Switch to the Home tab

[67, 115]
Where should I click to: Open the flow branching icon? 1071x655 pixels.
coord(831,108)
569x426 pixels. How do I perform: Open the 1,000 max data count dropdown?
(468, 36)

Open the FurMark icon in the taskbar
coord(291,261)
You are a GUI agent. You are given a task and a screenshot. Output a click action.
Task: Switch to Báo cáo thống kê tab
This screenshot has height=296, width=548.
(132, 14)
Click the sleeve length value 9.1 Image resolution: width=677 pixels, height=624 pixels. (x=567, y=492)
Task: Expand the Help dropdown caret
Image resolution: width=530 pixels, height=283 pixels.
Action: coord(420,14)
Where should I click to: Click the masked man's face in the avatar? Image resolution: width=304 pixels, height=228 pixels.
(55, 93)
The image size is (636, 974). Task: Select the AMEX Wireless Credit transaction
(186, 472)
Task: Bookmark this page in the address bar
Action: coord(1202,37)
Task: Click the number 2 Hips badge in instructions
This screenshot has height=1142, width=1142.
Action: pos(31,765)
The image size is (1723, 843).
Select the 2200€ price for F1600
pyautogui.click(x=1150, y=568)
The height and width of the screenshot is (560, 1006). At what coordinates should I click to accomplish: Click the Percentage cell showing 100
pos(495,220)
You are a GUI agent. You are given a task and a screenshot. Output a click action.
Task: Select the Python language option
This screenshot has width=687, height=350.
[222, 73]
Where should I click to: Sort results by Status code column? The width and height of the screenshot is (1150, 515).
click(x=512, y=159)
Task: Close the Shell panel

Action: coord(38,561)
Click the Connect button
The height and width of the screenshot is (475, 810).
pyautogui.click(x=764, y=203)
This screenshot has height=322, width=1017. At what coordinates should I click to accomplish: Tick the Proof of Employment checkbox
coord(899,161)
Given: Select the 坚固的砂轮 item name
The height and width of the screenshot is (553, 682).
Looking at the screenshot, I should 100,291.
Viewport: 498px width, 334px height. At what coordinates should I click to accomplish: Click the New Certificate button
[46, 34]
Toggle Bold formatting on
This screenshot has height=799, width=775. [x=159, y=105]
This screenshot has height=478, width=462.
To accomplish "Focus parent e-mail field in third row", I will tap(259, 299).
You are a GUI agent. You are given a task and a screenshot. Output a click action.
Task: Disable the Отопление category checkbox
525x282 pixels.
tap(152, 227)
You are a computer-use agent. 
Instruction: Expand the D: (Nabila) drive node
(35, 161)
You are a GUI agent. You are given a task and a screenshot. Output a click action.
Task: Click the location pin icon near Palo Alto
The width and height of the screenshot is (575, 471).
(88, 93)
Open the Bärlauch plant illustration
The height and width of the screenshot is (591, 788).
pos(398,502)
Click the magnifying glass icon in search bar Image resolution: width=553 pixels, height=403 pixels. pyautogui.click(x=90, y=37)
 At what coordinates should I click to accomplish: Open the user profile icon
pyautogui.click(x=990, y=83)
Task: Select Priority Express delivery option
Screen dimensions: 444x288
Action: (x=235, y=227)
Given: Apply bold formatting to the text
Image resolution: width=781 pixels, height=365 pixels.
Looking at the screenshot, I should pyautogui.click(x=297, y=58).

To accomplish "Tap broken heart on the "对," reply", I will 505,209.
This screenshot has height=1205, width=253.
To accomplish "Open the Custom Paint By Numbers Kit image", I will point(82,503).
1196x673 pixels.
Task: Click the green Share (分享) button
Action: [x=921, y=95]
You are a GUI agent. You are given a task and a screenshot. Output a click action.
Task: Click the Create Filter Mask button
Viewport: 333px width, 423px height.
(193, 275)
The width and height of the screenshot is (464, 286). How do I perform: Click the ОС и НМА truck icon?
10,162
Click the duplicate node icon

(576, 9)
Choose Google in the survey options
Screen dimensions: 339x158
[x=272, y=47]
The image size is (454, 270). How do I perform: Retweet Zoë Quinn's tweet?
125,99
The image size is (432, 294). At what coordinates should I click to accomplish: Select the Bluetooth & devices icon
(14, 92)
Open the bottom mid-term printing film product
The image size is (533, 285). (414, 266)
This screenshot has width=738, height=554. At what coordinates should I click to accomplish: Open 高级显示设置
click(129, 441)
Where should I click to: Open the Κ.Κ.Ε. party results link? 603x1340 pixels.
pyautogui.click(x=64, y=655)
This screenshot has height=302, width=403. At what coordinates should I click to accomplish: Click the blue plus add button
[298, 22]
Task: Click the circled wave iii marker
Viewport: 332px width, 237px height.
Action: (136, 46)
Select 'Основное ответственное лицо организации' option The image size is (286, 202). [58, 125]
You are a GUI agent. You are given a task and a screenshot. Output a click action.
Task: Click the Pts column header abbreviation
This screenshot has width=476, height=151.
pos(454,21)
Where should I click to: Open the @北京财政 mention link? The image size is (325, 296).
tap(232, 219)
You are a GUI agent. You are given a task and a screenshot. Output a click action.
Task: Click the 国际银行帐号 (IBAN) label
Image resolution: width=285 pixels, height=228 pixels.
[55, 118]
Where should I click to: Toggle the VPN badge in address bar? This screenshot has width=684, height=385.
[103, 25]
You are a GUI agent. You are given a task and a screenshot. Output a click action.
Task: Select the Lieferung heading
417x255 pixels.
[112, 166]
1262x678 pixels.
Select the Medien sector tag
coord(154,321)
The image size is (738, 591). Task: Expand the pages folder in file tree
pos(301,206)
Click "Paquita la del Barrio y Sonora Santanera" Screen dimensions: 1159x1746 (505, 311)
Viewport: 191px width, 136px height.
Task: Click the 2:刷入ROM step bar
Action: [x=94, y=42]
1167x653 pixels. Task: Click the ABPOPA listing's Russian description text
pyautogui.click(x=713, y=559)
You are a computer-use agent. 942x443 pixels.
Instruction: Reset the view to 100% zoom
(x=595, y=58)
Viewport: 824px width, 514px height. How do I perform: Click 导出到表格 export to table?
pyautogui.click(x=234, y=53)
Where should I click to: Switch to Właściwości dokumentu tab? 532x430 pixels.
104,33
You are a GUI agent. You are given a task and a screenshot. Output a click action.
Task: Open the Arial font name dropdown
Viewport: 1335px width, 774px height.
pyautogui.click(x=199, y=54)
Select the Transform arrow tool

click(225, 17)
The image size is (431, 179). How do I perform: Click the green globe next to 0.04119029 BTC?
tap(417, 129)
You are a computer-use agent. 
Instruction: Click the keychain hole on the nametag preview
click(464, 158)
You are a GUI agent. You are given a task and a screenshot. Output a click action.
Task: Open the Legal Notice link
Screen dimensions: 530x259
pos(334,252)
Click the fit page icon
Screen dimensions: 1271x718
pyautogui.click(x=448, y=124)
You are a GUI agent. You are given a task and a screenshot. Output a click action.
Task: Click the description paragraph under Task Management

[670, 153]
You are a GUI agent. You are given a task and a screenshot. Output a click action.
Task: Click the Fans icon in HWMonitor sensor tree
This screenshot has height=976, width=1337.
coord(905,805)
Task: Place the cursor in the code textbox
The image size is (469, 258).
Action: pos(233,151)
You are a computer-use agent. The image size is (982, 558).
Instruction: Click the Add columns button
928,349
====
WHAT IS REQUIRED: From the entries above, select each line containing the string "computer".

COMPLETED TASK:
You are a computer-use agent. 
You are a computer-use agent. 942x443 pixels.
You are a computer-use agent. 
You are a computer-use agent. The image size is (982, 558).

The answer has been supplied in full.